Dynamic Typing in Python
Exploring How Object References Work in Python
If you have a background in languages such as Java, C or C++ which are compiled or statically typed, you might find the way that Python works a bit confusing. For instance, when we assign a value to a variable (say a = 1 ), how the heck does Python know that variable a is an integer?
The Dynamic Typing model
In statically-typed languages the variables’ types are determined at compile-time. In most languages that support this static typing model, programmers must specify the type of each variable. For example, if you want to define an integer variable in Java, you will have to explicitly specify it in the definition.
# Java Example
int a = 1;
int b;
b = 0;
On the other hand, types in Python are determined during run-time as opposed to compile-time and thus programmers are not required to declare variables before using them in the code.

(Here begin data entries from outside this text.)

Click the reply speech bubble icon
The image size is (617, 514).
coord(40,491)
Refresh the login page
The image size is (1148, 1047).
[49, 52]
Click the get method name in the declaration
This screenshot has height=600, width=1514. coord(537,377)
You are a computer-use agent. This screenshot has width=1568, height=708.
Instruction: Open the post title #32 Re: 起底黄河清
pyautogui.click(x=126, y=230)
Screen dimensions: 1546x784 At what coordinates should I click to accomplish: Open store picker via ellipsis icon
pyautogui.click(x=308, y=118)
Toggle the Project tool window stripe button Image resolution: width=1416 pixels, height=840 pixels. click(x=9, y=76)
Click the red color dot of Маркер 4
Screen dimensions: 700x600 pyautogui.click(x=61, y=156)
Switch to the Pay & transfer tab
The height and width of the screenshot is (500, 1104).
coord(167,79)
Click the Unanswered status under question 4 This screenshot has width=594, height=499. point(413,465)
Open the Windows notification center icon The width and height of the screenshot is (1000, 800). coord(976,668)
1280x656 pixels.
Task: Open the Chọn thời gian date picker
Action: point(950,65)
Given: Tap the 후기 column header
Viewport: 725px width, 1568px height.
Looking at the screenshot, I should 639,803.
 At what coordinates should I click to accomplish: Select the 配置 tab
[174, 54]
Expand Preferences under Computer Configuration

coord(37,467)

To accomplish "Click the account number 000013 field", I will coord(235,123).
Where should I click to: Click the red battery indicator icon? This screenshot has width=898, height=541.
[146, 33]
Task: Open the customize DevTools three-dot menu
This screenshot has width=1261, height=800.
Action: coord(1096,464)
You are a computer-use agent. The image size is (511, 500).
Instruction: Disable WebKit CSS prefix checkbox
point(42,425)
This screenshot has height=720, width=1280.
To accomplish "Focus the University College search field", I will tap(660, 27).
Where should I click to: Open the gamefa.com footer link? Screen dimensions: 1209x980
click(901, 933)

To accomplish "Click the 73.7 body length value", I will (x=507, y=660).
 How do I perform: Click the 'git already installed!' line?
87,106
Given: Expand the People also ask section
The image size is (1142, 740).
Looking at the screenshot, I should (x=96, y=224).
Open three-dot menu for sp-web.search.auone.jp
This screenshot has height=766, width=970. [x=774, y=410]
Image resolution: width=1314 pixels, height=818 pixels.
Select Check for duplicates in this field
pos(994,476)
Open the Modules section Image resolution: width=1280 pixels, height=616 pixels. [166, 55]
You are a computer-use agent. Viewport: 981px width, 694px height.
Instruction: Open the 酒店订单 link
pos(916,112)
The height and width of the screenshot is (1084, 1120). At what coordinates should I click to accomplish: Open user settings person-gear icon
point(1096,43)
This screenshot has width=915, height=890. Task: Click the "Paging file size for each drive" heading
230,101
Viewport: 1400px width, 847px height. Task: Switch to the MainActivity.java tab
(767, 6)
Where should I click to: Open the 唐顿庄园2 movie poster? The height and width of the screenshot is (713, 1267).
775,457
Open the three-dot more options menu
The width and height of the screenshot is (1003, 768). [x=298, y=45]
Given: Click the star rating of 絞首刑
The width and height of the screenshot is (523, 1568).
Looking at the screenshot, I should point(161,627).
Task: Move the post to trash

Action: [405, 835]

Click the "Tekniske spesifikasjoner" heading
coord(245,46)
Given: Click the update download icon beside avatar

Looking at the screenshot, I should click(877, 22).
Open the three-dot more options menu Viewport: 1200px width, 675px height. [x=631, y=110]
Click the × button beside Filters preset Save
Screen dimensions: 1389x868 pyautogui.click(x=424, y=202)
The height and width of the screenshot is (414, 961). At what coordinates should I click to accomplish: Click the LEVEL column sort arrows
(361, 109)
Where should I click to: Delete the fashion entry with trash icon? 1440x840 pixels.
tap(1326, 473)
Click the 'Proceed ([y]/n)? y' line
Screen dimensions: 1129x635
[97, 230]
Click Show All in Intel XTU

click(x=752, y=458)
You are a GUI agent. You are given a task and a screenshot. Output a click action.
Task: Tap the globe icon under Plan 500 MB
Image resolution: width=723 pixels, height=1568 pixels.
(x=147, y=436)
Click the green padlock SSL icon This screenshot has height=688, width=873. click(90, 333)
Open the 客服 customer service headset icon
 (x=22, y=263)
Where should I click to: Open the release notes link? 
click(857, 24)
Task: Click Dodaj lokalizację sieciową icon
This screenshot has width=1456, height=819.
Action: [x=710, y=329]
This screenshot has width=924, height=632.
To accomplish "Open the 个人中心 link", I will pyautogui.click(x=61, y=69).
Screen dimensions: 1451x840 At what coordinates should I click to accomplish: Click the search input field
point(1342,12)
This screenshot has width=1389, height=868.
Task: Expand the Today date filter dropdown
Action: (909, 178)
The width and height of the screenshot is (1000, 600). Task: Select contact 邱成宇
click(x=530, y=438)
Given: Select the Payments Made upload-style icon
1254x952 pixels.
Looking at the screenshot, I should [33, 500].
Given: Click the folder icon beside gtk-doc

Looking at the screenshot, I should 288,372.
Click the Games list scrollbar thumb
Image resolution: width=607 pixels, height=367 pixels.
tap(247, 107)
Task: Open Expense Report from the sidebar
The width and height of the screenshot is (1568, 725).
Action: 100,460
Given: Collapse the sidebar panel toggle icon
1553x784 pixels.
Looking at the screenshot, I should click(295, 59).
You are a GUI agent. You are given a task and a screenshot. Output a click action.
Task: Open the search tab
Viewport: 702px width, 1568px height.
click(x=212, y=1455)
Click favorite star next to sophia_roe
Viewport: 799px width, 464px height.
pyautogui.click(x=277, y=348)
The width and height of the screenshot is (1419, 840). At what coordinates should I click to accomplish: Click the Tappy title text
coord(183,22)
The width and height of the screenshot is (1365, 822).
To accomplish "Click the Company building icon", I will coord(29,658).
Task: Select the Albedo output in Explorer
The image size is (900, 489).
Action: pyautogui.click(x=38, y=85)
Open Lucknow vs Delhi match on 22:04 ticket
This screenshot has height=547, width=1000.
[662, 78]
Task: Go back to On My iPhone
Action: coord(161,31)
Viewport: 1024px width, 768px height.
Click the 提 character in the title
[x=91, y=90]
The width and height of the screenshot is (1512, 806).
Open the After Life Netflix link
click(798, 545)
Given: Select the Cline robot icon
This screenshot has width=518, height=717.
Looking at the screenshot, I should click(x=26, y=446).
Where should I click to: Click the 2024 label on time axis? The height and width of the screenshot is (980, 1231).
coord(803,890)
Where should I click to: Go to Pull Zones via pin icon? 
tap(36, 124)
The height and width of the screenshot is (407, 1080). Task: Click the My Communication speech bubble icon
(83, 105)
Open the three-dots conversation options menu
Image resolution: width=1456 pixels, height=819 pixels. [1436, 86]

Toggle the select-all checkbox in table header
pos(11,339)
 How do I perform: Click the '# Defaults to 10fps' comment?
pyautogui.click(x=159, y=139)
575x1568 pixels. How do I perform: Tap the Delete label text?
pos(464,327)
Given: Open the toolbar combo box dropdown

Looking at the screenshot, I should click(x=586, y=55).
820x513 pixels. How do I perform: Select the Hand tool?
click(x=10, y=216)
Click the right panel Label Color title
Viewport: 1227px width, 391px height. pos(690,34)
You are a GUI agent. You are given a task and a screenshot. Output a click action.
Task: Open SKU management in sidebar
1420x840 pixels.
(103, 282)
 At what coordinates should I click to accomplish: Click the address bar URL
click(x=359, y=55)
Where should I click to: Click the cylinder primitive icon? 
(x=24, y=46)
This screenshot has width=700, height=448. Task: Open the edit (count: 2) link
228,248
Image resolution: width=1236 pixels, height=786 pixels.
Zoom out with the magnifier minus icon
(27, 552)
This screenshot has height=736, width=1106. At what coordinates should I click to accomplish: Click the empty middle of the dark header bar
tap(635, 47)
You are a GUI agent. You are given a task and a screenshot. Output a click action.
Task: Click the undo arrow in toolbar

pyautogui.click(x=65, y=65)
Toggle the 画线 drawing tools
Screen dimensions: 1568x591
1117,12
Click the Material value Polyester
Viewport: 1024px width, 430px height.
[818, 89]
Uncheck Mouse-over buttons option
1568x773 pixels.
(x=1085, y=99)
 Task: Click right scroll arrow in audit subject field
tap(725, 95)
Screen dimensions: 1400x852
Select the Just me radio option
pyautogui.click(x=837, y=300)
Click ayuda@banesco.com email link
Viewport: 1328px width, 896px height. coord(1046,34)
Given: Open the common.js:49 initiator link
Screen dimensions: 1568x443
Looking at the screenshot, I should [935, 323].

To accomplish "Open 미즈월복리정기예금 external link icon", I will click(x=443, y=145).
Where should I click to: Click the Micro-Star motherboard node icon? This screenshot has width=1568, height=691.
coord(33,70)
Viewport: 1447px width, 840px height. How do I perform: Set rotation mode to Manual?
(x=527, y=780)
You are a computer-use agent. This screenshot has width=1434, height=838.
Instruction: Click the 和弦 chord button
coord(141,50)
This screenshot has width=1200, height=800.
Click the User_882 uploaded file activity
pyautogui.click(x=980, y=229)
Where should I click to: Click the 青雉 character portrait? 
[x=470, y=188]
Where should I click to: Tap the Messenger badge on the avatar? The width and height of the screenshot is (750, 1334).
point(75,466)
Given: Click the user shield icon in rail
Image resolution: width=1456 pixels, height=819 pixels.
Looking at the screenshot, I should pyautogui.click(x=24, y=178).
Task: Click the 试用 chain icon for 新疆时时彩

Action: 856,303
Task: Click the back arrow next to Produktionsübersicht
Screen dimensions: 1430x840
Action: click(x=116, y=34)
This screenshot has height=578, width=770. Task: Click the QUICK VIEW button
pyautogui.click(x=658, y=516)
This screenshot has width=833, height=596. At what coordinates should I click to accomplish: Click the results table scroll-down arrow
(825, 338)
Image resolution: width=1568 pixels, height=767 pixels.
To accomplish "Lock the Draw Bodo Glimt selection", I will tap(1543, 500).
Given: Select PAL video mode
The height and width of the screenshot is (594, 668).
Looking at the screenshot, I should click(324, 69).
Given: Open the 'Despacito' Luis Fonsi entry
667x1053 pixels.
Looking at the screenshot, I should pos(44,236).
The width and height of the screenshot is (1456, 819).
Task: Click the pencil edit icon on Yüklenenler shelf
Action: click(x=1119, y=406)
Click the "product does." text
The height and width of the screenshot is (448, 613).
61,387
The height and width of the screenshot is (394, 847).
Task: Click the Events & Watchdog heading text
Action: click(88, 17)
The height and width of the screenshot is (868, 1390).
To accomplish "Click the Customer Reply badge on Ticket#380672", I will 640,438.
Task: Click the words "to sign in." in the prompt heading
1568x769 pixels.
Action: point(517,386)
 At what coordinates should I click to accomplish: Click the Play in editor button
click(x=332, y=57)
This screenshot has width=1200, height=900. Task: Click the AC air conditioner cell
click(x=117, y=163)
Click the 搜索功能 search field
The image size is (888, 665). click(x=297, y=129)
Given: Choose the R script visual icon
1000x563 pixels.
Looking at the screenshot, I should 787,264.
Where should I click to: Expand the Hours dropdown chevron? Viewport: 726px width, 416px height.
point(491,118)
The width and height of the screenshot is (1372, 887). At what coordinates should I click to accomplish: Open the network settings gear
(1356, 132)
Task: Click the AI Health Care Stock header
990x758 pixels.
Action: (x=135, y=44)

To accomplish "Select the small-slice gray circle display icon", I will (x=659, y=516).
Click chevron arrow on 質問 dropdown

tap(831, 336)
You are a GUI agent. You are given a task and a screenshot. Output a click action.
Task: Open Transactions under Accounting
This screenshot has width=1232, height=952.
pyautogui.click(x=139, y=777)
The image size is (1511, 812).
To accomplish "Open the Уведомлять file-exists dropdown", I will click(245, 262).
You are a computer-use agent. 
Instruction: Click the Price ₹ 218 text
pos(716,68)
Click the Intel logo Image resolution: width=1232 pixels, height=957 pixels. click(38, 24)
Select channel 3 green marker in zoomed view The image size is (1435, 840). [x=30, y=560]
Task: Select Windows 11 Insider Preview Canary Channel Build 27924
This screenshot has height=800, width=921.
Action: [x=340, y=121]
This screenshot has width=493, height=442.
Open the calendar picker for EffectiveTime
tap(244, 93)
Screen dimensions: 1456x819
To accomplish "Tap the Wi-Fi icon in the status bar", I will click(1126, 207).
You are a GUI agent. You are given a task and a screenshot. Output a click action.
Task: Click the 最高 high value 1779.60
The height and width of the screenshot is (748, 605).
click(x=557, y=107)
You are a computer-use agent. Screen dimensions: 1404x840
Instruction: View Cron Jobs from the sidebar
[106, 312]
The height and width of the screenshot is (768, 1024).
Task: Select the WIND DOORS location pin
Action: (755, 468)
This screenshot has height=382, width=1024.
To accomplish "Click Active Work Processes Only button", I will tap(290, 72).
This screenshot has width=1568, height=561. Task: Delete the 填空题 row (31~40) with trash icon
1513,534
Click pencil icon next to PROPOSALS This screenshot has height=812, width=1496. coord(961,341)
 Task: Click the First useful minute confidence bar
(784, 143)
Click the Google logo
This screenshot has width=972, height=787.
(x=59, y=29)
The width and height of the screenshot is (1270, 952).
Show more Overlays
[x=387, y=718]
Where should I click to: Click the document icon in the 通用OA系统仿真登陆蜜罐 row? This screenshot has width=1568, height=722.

Technically, a variable (also known as a name in Python) is created when it is assigned a value for the first time in the code. This means that a variable must first be assigned a value (i.e. a reference to an object in memory) before it is referenced in the code otherwise an error will be reported. And as mentioned earlier, the variable assignment never comes with a type definition since the type is stored with objects and not with variables/names. Every time a variable is identified, it automatically gets replaced with the object in memory it references.
Relationship between objects, variables and references
To sum up, every time we assign variables Python undertakes the three following steps:
- Create an object in memory that holds the value
- If the variable name does not already exist in the namespace, go ahead and create it
- Assign the reference to the object (in memory) to the variable
A variable, is a symbolic name in a system table that holds links (i.e. references) to objects. In other words, references are pointers from variables to objects. In Python though, variables do not have a type. Therefore, it is possible to assign objects of different type to the same variable name, as shown below.
a = 1
a = 'Hello World'
a = False
In the first line, variable a is being assigned with the reference to the integer object with value 1 . Likewise, the second line changes the reference of variable a to a different object of type string while the last line changes the reference so that a now points to a boolean object.
When we refer to objects we actually mean a piece of allocated memory that is capable of representing the value we wish. This value can be an integer, a string or of any other type. Apart from the value, objects also come with a couple of header fields. These fields include the type of the object as well as its reference counter which is used by the Garbage Collector to determine whether it is fine to reclaim the memory of unused objects. And since Python objects are capable of knowing their own type, variables don’t have to remember this piece of information.
Shared references
In Python, it is possible for multiple variables to reference the same object. This behaviour is called a shared reference. For example, consider the code below
a = 1
b = a
Initially, Python creates an integer object with value 1 and it then creates the variable with name a and finally the reference that points to the integer object in memory is assigned to the variable.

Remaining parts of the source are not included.